PROBLEM DETAILS:
Restate the data word for word and leave the images out.
..............................
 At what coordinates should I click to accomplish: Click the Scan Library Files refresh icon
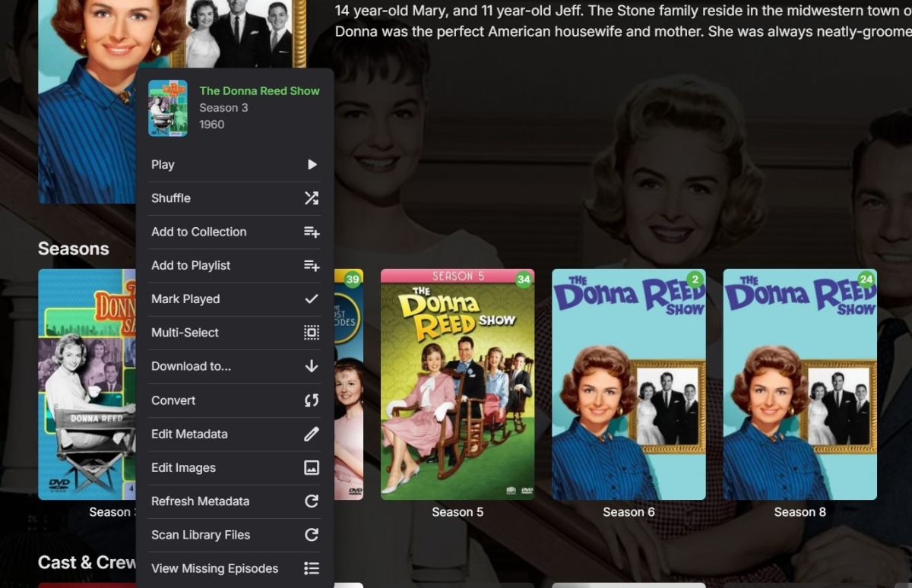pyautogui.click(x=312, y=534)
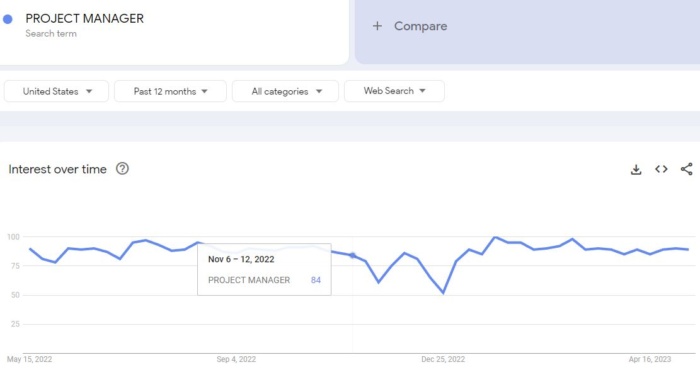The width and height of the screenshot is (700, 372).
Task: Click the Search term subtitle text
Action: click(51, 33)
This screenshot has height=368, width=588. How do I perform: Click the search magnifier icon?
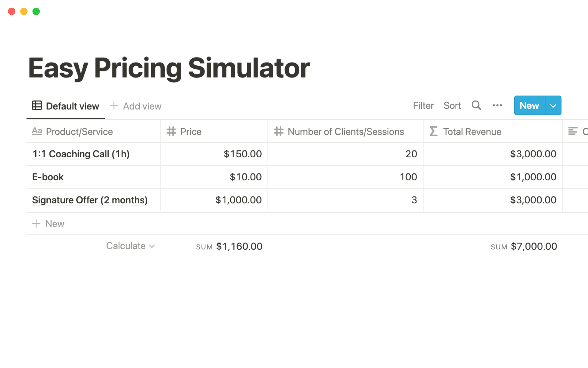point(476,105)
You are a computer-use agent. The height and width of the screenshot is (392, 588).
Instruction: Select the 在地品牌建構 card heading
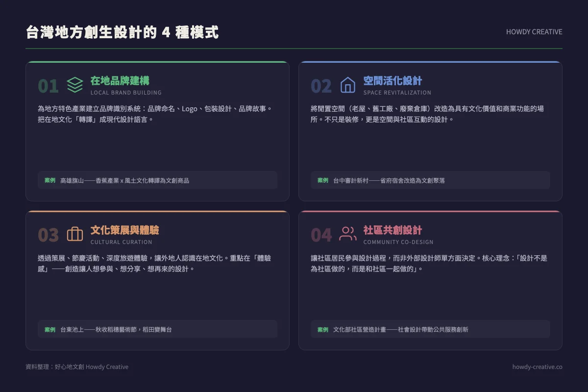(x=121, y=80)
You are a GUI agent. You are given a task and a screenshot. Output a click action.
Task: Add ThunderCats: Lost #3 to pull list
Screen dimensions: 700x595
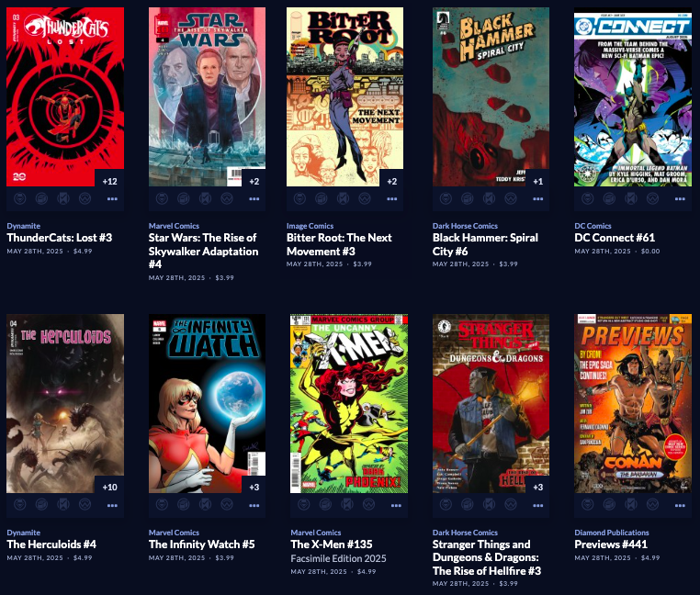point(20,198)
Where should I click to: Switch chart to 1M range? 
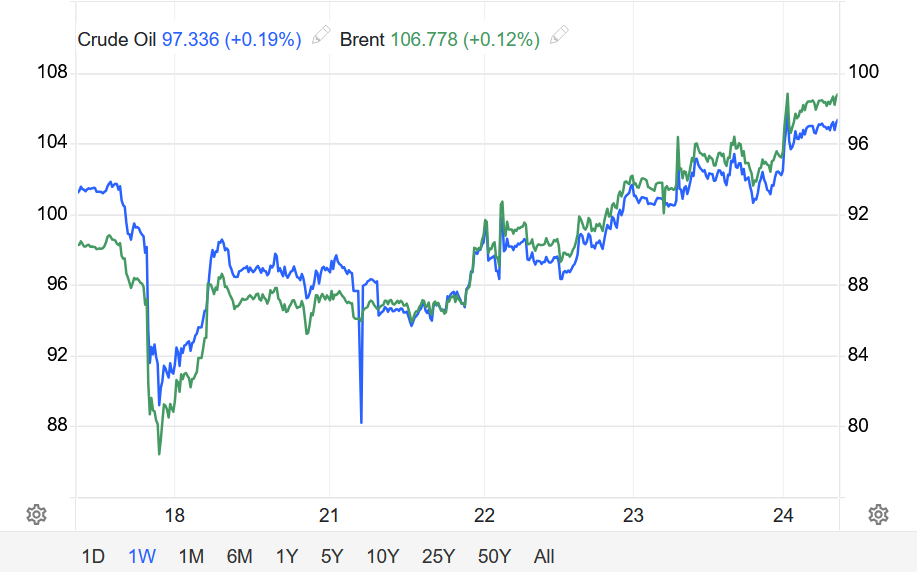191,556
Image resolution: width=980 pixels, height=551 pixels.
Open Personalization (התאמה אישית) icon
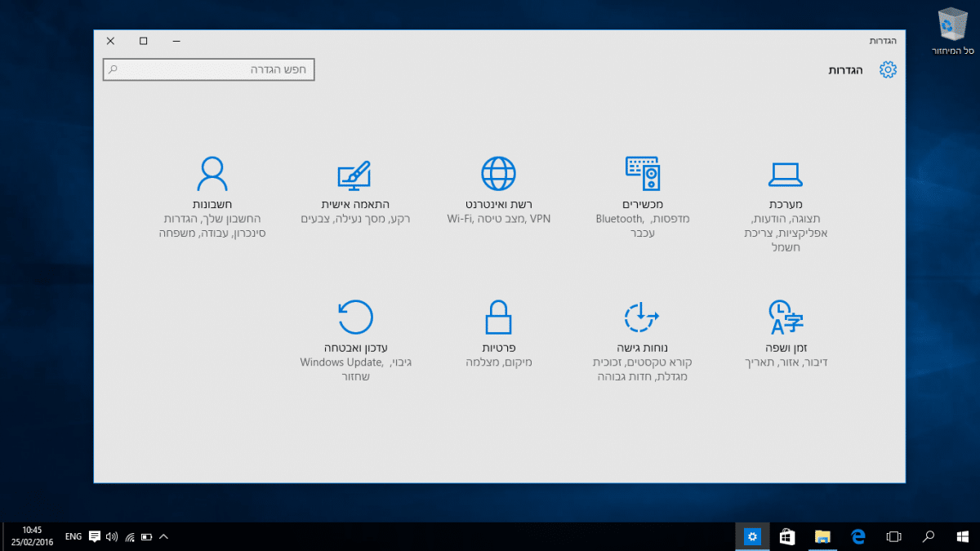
..............................
WRITTEN RESPONSE:
 At what coordinates should I click to accomplish: Click the Scan Library Files refresh icon
pyautogui.click(x=312, y=534)
The width and height of the screenshot is (700, 372).
Task: Click the Search term subtitle text
Action: click(51, 33)
This screenshot has height=368, width=588. How do I perform: Click the search magnifier icon?
point(476,105)
You are a computer-use agent. The height and width of the screenshot is (392, 588).
Instruction: Select the 在地品牌建構 card heading
(x=121, y=80)
You are a GUI agent. You are given a task and a screenshot. Output a click action.
Task: Add ThunderCats: Lost #3 to pull list
Screen dimensions: 700x595
point(20,198)
Where should I click to: Switch chart to 1M range? 
191,556
Image resolution: width=980 pixels, height=551 pixels.
Open Personalization (התאמה אישית) icon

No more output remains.